§ Task
Copy out, unchanged, the lines in the items below from the one containing "Click the downward chevron beside Street" through the one containing "Switch to the Medical".

[Entries taken from a collection]

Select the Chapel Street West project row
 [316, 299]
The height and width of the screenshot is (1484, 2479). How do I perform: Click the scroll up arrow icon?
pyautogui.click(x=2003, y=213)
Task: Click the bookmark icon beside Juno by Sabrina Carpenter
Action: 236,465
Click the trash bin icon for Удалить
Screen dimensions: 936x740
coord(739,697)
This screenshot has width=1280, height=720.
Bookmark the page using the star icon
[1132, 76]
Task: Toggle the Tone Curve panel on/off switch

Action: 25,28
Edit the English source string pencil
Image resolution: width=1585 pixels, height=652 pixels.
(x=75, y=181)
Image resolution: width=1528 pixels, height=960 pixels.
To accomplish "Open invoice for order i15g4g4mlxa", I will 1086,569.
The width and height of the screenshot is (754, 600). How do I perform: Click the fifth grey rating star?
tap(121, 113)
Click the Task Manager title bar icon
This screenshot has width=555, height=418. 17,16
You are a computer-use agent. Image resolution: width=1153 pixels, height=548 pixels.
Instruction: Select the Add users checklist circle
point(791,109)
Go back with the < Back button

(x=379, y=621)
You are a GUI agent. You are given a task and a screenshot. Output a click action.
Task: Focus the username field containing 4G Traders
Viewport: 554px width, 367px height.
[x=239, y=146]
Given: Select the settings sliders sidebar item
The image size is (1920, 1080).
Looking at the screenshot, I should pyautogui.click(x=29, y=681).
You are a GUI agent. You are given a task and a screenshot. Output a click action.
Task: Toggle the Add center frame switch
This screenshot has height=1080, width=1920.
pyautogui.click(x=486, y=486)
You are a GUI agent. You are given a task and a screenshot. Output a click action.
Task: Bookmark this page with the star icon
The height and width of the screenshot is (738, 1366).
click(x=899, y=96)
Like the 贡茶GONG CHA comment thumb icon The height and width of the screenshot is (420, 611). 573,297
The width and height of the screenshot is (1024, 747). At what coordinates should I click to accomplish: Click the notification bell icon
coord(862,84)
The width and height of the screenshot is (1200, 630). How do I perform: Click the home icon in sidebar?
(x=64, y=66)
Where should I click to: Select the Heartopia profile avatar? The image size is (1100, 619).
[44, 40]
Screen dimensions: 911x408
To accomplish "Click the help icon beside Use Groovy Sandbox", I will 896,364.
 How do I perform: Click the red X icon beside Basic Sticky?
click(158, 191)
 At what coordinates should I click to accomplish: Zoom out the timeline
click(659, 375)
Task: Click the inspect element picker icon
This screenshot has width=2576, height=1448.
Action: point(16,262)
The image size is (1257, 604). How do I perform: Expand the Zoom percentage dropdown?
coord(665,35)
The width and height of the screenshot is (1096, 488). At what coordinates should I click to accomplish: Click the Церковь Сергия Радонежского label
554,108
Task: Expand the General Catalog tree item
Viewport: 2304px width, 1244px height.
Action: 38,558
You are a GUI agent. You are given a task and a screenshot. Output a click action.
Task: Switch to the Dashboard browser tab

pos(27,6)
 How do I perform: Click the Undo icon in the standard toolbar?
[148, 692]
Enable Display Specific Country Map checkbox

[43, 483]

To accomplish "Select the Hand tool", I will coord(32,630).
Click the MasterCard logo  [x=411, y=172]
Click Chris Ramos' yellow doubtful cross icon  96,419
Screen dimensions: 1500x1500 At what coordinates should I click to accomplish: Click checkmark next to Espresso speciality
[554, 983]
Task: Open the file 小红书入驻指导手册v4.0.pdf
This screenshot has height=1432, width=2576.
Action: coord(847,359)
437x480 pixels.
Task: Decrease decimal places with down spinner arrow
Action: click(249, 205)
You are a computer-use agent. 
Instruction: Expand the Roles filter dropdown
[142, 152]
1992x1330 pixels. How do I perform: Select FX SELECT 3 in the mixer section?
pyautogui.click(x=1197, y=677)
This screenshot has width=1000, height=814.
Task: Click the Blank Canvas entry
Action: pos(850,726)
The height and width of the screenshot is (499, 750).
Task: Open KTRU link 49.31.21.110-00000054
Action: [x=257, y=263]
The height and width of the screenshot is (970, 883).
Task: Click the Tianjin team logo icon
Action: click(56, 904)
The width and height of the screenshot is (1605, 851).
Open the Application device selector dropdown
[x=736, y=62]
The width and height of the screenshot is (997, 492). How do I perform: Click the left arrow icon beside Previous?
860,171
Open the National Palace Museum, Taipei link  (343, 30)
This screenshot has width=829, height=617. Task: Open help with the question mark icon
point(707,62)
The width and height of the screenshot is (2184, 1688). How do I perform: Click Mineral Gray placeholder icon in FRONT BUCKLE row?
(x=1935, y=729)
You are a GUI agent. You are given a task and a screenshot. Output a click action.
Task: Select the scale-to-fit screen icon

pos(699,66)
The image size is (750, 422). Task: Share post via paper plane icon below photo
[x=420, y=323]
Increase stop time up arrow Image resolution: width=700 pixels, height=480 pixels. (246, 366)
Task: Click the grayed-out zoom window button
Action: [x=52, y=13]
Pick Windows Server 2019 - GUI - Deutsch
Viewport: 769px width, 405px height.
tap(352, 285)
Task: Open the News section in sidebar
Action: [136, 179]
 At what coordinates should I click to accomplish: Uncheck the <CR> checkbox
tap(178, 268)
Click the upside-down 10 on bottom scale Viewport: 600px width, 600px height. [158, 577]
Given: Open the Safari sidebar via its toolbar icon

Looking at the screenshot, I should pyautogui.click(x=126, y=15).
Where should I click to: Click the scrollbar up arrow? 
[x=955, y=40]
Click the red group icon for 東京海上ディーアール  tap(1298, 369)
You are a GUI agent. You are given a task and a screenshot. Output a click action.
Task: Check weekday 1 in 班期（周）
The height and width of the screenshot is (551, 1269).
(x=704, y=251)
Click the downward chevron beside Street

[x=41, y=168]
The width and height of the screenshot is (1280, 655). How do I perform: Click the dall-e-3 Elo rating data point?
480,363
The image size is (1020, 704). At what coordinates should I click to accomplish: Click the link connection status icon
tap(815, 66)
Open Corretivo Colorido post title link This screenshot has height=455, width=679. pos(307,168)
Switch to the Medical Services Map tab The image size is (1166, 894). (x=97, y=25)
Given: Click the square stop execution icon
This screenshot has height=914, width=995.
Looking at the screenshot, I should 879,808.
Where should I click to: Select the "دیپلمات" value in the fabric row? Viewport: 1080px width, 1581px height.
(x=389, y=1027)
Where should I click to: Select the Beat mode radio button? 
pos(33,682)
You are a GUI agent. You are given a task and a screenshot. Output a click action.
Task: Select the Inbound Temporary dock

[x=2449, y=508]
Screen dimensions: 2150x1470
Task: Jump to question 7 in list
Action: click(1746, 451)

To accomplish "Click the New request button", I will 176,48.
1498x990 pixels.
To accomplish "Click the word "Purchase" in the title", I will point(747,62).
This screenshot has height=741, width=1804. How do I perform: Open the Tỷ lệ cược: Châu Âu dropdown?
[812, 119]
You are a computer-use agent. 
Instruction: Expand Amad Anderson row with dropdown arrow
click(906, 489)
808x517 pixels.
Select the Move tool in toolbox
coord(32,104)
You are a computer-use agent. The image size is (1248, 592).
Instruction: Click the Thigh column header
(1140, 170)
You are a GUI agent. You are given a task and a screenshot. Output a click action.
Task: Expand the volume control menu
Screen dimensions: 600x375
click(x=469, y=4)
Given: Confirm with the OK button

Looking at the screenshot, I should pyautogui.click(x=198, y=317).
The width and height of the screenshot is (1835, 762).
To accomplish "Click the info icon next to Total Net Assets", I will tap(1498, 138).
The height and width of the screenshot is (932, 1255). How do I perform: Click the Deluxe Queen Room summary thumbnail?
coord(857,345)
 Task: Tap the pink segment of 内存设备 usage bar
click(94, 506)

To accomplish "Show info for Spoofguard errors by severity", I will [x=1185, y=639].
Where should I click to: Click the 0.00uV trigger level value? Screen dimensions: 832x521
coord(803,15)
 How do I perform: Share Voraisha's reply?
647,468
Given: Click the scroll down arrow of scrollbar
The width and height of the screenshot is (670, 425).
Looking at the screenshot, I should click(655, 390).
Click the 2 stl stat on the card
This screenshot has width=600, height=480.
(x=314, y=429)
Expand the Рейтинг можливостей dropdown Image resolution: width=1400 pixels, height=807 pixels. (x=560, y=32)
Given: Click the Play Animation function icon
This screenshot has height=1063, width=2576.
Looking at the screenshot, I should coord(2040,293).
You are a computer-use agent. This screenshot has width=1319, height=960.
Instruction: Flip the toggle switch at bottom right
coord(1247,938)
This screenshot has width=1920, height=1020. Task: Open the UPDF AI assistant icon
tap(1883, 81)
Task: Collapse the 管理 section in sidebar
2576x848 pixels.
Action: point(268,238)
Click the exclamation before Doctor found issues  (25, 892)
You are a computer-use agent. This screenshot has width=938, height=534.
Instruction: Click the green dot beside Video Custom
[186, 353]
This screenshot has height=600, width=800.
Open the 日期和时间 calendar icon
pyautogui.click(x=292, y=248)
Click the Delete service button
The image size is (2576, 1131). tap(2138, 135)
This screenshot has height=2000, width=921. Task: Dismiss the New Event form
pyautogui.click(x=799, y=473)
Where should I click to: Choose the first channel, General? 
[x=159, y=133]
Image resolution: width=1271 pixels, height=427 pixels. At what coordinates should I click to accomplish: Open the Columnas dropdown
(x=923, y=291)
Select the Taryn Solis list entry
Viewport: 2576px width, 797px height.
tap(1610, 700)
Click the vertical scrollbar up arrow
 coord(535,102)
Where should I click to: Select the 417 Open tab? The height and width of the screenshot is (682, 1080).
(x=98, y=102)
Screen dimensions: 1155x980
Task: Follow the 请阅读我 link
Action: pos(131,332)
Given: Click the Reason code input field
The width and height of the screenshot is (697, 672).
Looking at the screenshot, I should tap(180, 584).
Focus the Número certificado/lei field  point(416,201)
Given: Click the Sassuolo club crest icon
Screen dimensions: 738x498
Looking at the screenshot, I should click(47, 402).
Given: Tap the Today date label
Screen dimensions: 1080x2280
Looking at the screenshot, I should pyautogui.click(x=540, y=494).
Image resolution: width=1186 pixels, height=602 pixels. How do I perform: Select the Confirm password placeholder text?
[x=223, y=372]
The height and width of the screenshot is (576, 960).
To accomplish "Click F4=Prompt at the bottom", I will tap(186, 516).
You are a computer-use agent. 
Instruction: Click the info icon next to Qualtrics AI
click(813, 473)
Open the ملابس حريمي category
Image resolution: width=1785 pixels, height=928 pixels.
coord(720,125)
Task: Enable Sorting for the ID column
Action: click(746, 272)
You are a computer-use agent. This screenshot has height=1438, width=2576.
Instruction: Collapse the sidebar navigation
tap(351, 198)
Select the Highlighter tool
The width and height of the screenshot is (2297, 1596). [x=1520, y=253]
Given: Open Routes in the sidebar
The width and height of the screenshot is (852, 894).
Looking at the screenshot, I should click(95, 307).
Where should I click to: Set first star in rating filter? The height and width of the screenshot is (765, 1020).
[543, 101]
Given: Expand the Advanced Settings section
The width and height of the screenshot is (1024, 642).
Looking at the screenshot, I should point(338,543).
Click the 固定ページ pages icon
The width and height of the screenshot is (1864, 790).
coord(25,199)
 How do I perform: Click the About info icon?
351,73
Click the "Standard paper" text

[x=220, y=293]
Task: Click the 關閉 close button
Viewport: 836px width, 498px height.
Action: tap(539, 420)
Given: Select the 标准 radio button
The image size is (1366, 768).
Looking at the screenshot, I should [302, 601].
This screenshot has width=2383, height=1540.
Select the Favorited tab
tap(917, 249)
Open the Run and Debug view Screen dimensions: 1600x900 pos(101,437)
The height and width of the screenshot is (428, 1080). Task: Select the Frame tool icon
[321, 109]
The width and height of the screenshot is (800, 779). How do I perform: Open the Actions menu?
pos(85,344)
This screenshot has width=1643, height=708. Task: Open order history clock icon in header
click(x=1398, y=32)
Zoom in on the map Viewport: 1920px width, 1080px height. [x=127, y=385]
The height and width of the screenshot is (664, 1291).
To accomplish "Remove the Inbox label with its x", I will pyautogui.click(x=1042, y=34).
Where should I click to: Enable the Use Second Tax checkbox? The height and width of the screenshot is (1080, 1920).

§ Solution to the exercise
Click the downward chevron beside Street

[x=41, y=168]
The width and height of the screenshot is (1280, 655). How do I perform: Click the dall-e-3 Elo rating data point?
480,363
The image size is (1020, 704). At what coordinates should I click to accomplish: Click the link connection status icon
tap(815, 66)
Open Corretivo Colorido post title link This screenshot has height=455, width=679. pos(307,168)
Switch to the Medical Services Map tab The image size is (1166, 894). (x=97, y=25)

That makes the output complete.